Le passage entre « libertine » et « polyamoureuse » est une grande période de ma vie ! Il vient avec l’arrivée de mon militantisme et ma rencontre avec des personnes polyamoureuses (dont l’amie avec laquelle j’avais eu cette discussion il y a un an). Cette chose que ça a fait en moi de découvrir que je n’étais pas un monstre à ne pas comprendre l’exclusivité, à ne pas désirer l’exclusivité, et même à ne pas imaginer l’exclusivité ! C’est ce côté monstrueux que j’éloignais de moi avec le terme de « libertine ». Comme on ne me donnait pas la possibilité de vivre mes relations en termes non-exclusifs, c’est ce petit
mot que j’avais trouvé pour dire au reste du monde « Faites-moi pas chier avec vos histoires de couple ! ». Mais je m’y sentais mal, car dans cette période brumeuse de mon existence, ce mot était là pour spécifier ma tendance compulsive à combler le vide en moi par des enchaînements de coups d’un soir. Puis, ma découverte du polyamour et de l’anarchie relationnelle m’a permis de ré-analyser toutes mes relations et pouvoir ouvrir mon cœur à moi-même et aux personnes que j’aimais. Le vide que je cherchais à combler en me défoulant n’était plus ! j’avais tout ce qu’il me fallait autour de moi, je n’étais pas seule, j’aimais déjà, beaucoup de personnes. Et là on en arrive à mon aromantisme.

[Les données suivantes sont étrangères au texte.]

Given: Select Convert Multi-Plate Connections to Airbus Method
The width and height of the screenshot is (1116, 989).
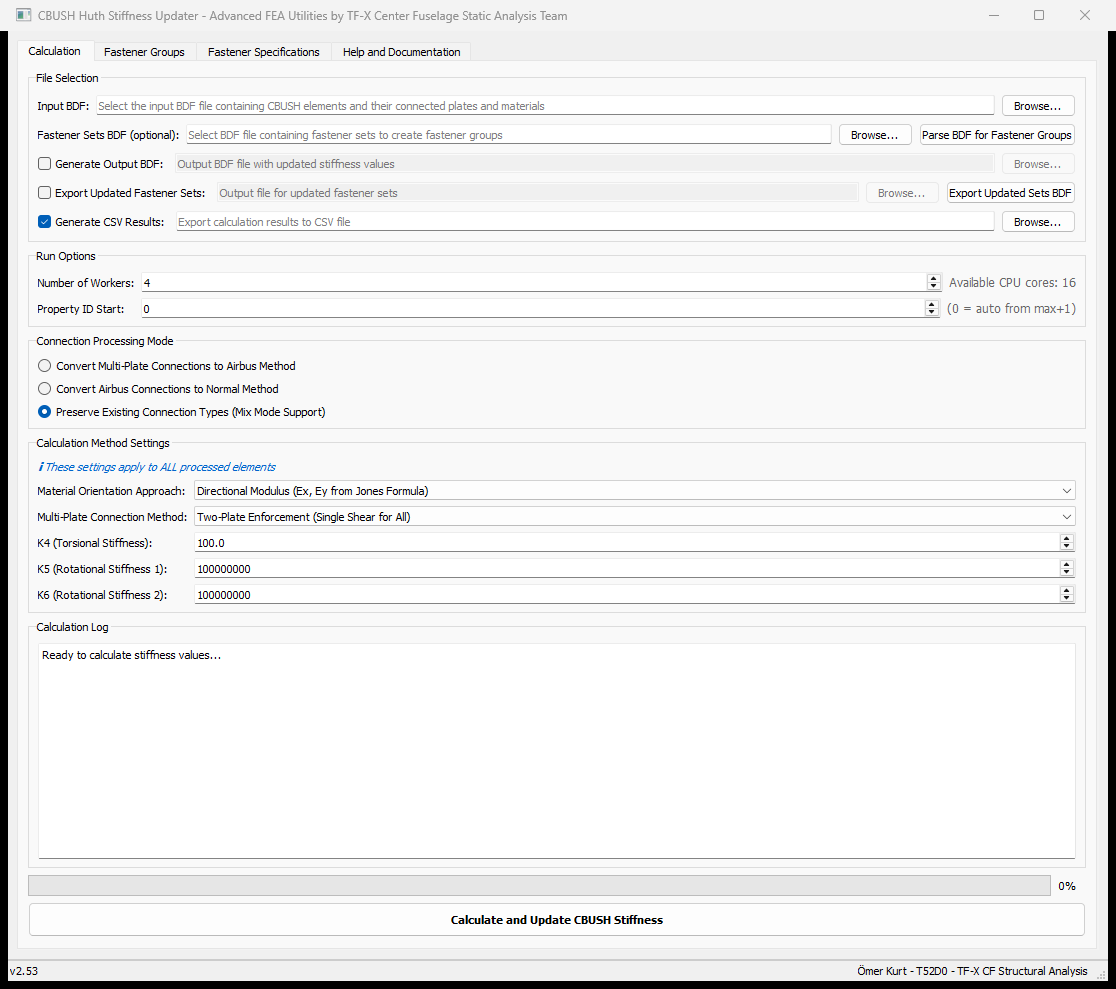Looking at the screenshot, I should click(x=44, y=365).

C’est dur de parler d’aromantisme. Peu de textes, peu de dialogues, peu d’acceptation. Il y a un an je définissais mon aromantisme douloureusement. Je voulais être « normale », je voulais pouvoir me perdre en une ou plusieurs personnes et pouvoir me projeter avec elleux sur un bonheur en commun, comme si mon propre bonheur ne pouvait exister sans relation romantique passionnelle forte et intense. Mais là où d’autre le faisaient « instinctivement », moi je ne savais pas comment faire. Enfin je ne savais plus. Car oui, j’ai déjà vécu ça, je suis restée deux ans et demi avec quelqu’un, en couple exclusif fort, et j’y étais heureuse, extrêmement, jusqu’à ce que ça ne m’aille plus. Je crois qu’à cette période de mon aromantisme, je vivais encore dans la nostalgie de ma relation avec cette personne, de ce que j’avais pu vivre et ressentir. Aujourd’hui je peux dire que je ne le suis plus, la nostalgie est loin de moi et mieux que ça, j’ai appris à ne plus culpabiliser de ma position par rapport au romantisme, car tout simplement je n’en ai ni envie ni besoin, c’est tout. Ce n’est ni quelque chose que je contrôle ni quelque chose que je veux contrôler. Je ne veux pas d’Histoire d’Amour. Soit, je trouve ça mignon, tendre tout ce que vous voulez mais je n’en veux pas, je n’en ai pas besoin pour aller bien. Je me vois encore et encore répéter à ma maman quand elle me questionne sur mes amours « Ce n’est pas quelque chose d’important dans ma vie en ce moment ». Non, ce n’est pas important. Du moins dans la définition de l’amour qu’elle a. J’ai des amours, des personnes que j’aime profondément et sincèrement. Il y a même des personnes que j’aime avec lesquelles je couche. Mais pas comme les gens l’entendent. Je manque cruellement de vocabulaire pour parler de tout ça, du coup je vais tenter une analogie : si je n’avais pas redéfini l’amour grâce à ma documentation sur le polyamour, à la question « tu les aimes » j’aurai répondu « je les aime bien », car la société sacralise le terme « aimer », en en faisant
quelque chose de puissant unique et restreint, limite divin, mot à utiliser avec pudeur et prévoyance. Lol

Je ne vois pas mon aromantisme comme une phase ni comme quelque chose de permanant, je le vois juste dans ce qu’il est aujourd’hui, tout comme mon genre, ou même mes attirances sexuelles, je sais que ce ne sont pas des choses immuables pour moi, et quand bien même ! Mais je sais qu’aujourd’hui je suis en train d’apprivoiser ce mot avec beaucoup de douceur, je commence à le trouver beau et fort ! Peut-être que bientôt comme je me dis polyA ou bie, je me dirais aro, comme les petit surnoms qu’on donne à nos potes. Mais pour le moment je déguste chacune de ses syllabes en l’analysant tendrement… A – je ne suis pas un monstre –RO – je ne suis pas anormale – MAN – je me sens bien comme ça – TI – la vie est plus douce maintenant – QUE – et je ne veux plus changer.